Agents and Environment Part 2: Structure of Agents

Published in

Kredo.ai Engineering

8 min readJul 11, 2018

In my previous blog post, I have discussed on the Nature of Environment that determines the design of the agent. In this post, we will discuss about the different kinds of agent programs and how to convert them into learning agents that can improvise their agent function and generate better actions.

Agent programs

The agent program takes in the current percept of the environment from the sensors of the agent and returns an action to be performed by the actuators. If you need to depend on the entire percept sequence, the agent will have to remember the percepts.

In a simple Table-driven Agent, a lookup table is used to match every possible percept sequence to the corresponding action. It is the most effective form of implementing the desired agent function, but it comes with a penalty of occupying humongous amounts of space. Even for a small game of chess requires 150th power of 10 entries in the lookup table, forget about the lookup table for the taxi driving agent(for comparison, the number of atoms in the observable universe is less than 80th power of 10). This huge requirement of space means that: 1) There is not much space in the entire universe to store this huge amount of data. 2) The designer will not have time to fill up the table. 3) Even if you make a learning agent to fill the lookup table on itself, it’ll take ages for it.

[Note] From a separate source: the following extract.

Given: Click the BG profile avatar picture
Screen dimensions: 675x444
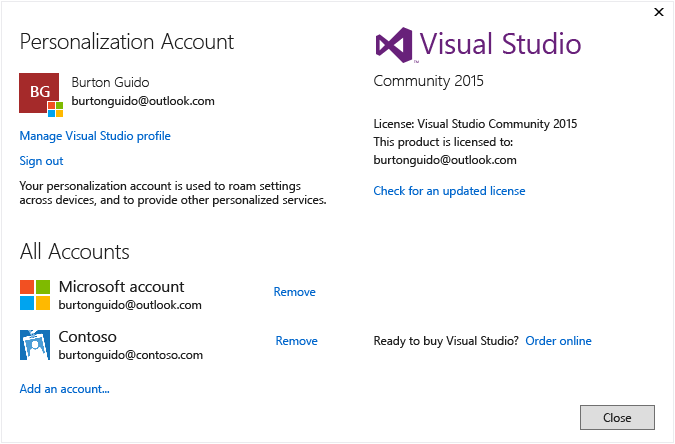Looking at the screenshot, I should 38,91.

The key challenge of AI is to frame efficient agent programs that produce rational behavior from a small program instead of a huge table. Is this possible? Yes is what we believe.

Let us discuss four basic kinds of agent programs, used in almost all intelligent systems:

Simple reflex agents

This is the simplest kind of agent, where the actions are selected based on the current percepts, ignoring the history of percepts. This is very efficient for simple agents like the vacuum-cleaning agent discussed previously. A simple condition-action rule governs the actions taken by the agent:

if condition, then action

Figure 1: Schematic Diagram of the Simple Reflex agents

Simple reflex agents are simple, but of limited intelligence. The agent will work only if the action can be made on the basis of only the current percept, and if the environment is fully observable. Suppose that the vacuum-cleaning agent cannot sense its location and can only sense the dirt on the tile. Then its percepts are [Clean] and [Dirty]. If Dirty, it can perform Clean action, but if Clean, it doesn’t know which direction it needs to move, as it doesn’t know where it currently is. It could try to perform a [Left] and [Right] action, but it can end up in infinite loop easily (performing [Left] in Tile A, or [Right] in Tile B). Infinite loops are often unavoidable in simple reflex agents in a partially observable environment.

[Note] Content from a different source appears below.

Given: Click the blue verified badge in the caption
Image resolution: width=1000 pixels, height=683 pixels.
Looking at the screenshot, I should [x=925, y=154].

One remedy to avoid infinite loop is to randomize the actions. But in a single-agent environment, randomization is not an optimal solution, as more time will be wasted on doing undesirable actions, which lowers the performance of the agent. The Model-based reflex agent offers a solution to this problem.

Model-based reflex agents

To handle the problem of partial observability, the agent needs to keep track of the world it can’t see. The agent makes a model of the world internally using the previous percepts and thereby reflects some of the unobserved aspects of the current state.

For the agent to maintain an internal state of the world, it must have knowledge on two aspects of the environment: 1) We need to know how the world evolves independent of the agent. 2) We need to know how the agent’s own action affects the world. The second aspect is determinable, the problem is in the first one. It is seldom possible for the agent to determine the current state of a partially observable environment exactly. The agent usually has a ‘best guess’ of the current state of environment based on the percept history to take the decision.

Goal-based agents

Knowing just the current state is sometimes not enough to decide the actions t be performed. The agent needs some sort of goal information that indicates the desirable states in the environment. It keeps track of the world state as well as a set of goals it’s trying to achieve, and chooses an action that will (eventually) lead to the achievement of its goals.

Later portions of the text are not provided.